상기 약제학적 조성물의 제제 형태는 과립제, 산제, 정제, 피복정, 캡슐제, 좌제, 액제, 시럽, 즙, 현탁제, 유제, 점적제 또는 주사 가능한 액제 등이 될 수 있다. 예를 들어, 정제 또는 캡슐제의 형태로의 제제화를 위해, 유효 성분은 에탄올, 글리세롤, 물 등과 같은 경구, 무독성의 약제학적으로 허용 가능한 불활성 담체와 결합될 수 있다. 또한, 원하거나 필요한 경우, 적합한 결합제, 윤활제, 붕해제 및 발색제 또한 혼합물로 포함될 수 있다. 적합한 결합제는 이에 제한되는 것은 아니나, 녹말, 젤라틴, 글루코스 또는 베타-락토오스와 같은 천연 당, 옥수수 감미제, 아카시아, 트래커캔스 또는 소듐올레이트와 같은 천연 및 합성 검, 소듐 스테아레이트, 마그네슘 스테아레이트, 소듐 벤조에이트, 소듐 아세테이트, 소듐 클로라이드 등을 포함한다. 붕해제는 이에 제한되는 것은 아니나, 녹말, 메틸 셀룰로스, 아가, 벤토니트, 잔탄 검 등을 포함한다. 액상 용액으로 제제화되는 조성물에 있어서 허용 가능한 약제학적 담체로는, 멸균 및 생체에 적합한 것으로서, 식염수, 멸균수, 링거액, 완충 식염수, 알부민 주사용액, 덱스트로즈 용액, 말토 덱스트린 용액, 글리세롤, 에탄올 및 이들 성분 중 1 성분 이상을 혼합하여 사용할 수 있으며, 필요에 따라 항산화제, 완충액, 정균제 등 다른 통상의 첨가제를 첨가할 수 있다. 또한 희석제, 분산제, 계면활성제, 결합제 및 윤활제를 부가적으로 첨가하여 수용액, 현탁액, 유탁액 등과 같은 주사용 제형, 환약, 캡슐, 과립 또는 정제로 제제화할 수 있다. 더 나아가 해당분야의 적절한 방법으로 Remington's Pharmaceutical Science, Mack Publishing Company, Easton PA에 개시되어 있는 방법을 이용하여 각 질환에 따라 또는 성분에 따라 바람직하게 제제화 할 수 있다.
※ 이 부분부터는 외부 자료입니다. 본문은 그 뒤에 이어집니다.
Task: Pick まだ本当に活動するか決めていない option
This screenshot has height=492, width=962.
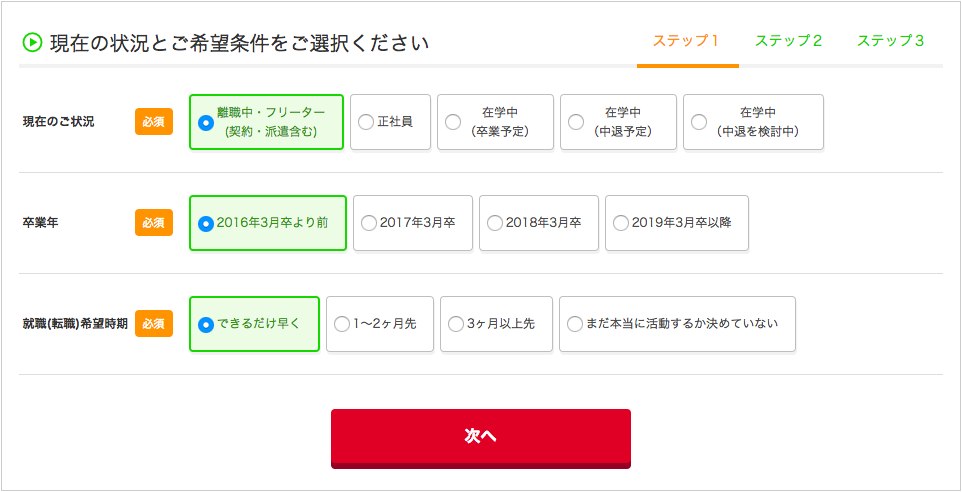Action: point(677,324)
본 발명의 일실시예에 있어서, 본 발명의 해방풍 추출물은 조성물에 0.1 내지 100μg/ml의 농도로 포함될 수 있으며, 또한 본 발명의 매생이 추출물은 조성물 총 중량에 대하여 0.1 ~ 95중량%로 포함될 수 있다.
본 발명의 일실시예에 있어서, 본 발명의 약제학적 조성물은 피부외용제일 수 있다.
본 발명의 약제학적 조성물이 치료효과를 나타낼 수 있는 PGE2 활성 관련 질환으로는, 창상, 화상, 구강궤양, 소화성궤양 및 위염 등을 들 수 있되, 이에 한정되는 것은 아니다.
일반적으로 창상이나 화상 등에 의해 피부 속 진피가 손상을 받으면 COX-2가 순간 증가하게 되고, 그 결과 피부에서 PGE2가 증가 되어 상처 바닥에서 섬유 세포의 활동을 조절하고, 상처치유과정에서 염증과 섬유와 과정을 조절하여 상처치유를 촉진한다(Parekh, A., et al., Wound Repair Regen, 2009. 17(1): p. 88-98; Futagami, A., et al., Lab Invest, 2002. 82(11): p. 1503-1513; Wilgus, T.A., et al., Am J Pathol, 2004. 165(3): p. 753-761). 따라서 본 발명에 따른 해방풍 추출물은 15-PGDH를 저해함으로써 PGE2를 효과적으로 증가시키므로 창상 또는 화상치유 효과를 얻을 수 있다.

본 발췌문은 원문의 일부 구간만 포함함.